As she squats to relieve herself, a slow-moving truck approaches. Carrie notes, "the other thing about taking a pee on the side of the highway is that you are guaranteed to see a car coming. No matter how desolate and lonely the stretch of road and no matter how long you wait to make sure no one is coming, a car appears just at the point you really commit."

The truck stops, and Carrie meets Frank. He is a line painter—a public employee who lays down paint on Ontario's northern roads, alone in his weird, slow truck with the passenger-side steering wheel. When the odd man offers Carrie a ride, alarm bells sound—but it is dark, she is cold, and it can't be too far from town, right?

Read-on for our review and your chance to win one of ten copies of The Line Painter.
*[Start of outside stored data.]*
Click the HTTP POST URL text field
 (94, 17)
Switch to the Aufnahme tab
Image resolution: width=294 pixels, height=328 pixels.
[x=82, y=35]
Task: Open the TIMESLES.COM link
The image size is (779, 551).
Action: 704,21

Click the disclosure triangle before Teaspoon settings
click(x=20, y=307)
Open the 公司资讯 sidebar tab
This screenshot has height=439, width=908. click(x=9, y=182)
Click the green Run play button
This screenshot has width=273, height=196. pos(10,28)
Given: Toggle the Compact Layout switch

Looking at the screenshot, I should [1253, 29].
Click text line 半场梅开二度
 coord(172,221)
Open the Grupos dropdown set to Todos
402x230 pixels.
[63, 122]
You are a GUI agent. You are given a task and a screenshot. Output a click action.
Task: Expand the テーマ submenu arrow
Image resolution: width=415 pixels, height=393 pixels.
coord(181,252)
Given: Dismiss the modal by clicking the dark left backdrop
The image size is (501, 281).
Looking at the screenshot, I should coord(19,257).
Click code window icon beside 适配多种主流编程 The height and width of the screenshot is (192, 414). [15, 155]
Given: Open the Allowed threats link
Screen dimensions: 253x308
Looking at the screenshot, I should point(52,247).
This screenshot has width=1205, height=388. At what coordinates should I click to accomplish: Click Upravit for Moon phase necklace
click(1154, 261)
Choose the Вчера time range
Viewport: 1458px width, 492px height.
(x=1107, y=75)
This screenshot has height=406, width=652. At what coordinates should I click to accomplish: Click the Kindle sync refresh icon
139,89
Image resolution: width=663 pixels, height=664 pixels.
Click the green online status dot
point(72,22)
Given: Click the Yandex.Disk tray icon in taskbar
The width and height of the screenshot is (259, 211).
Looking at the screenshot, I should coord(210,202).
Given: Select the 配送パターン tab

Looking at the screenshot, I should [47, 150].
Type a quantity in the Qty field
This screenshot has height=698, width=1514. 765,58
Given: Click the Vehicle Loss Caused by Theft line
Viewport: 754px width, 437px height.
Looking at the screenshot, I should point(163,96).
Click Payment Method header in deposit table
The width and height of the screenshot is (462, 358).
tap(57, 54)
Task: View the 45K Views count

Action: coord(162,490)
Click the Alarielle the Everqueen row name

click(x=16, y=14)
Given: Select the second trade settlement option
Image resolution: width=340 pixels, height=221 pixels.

The motif isn't new: it's been a staple of suspense thrillers and scary movies forever, but it doesn't really matter. Most would fear having an isolated road accident, and every woman is hyper-aware what happens to those who surrender to rides with strangers. The ubiquitous theme is enhanced by Carrie's savvy city experience, which perhaps gives her a false sense of confidence when ultimately choosing to climb into the truck despite her misgivings.

Carrie is fleeing Toronto without any clear direction following a catastrophic loss, and line painter Frank refuses to address hints to his own tragic past. Toronto author Claire Cameron effectively rations clues to Carrie's recent past via the messages in her inaccessible voice mail. Both Carrie and Frank are edgy, hardened personalities, and the reader's judgment of Frank's benevolence bends excitingly with Carrie's own assessment. Frank is a lonely man with a simmering temper, yet he also shows a curious tenderness that draws Carrie sympathetically closer in her own grief.

Author Claire CameronThe Line Painter begins with thrilling suspense. Cameron's lean prose is accessible and dynamic, and she is skilled at portraying the risky push-pull relationship between "captor" and "captive," a characteristic of all good thrillers. The Line Painter does lose momentum in the second act when the suspense takes a back seat and it becomes a slightly different type of story, musing on loss and regret. That isn't to say it's not a valid shift, but it does grind the hair-raising action to a halt. What's interesting, however, is that the lull serves to reinforce some of Carrie's flaws. She is a slightly cold, scrappy kind of person, but it is precisely this quality that allows the grieving and shamed Carrie to somewhat selfishly embark on her solitary road trip. Still, the break in suspense is unexpected, though it does resume in the conclusion.

The Line Painter is Claire Cameron's debut novel, and she is masterful at propelling through an old premise with adept freshness. Her own experience as an avid mountaineer and white-water rafter gives clues to Carrie's confidence, but also to The Line Painter's reverence for the Ontario wilderness. Where Cameron truly excels is in creating a mood—the text is efficient and not unnecessarily descriptive, yet the setting and characters are crystal-clear. With her serviceable style and page-one-hook, the book is likely to become—and mostly deserves to be—a hit.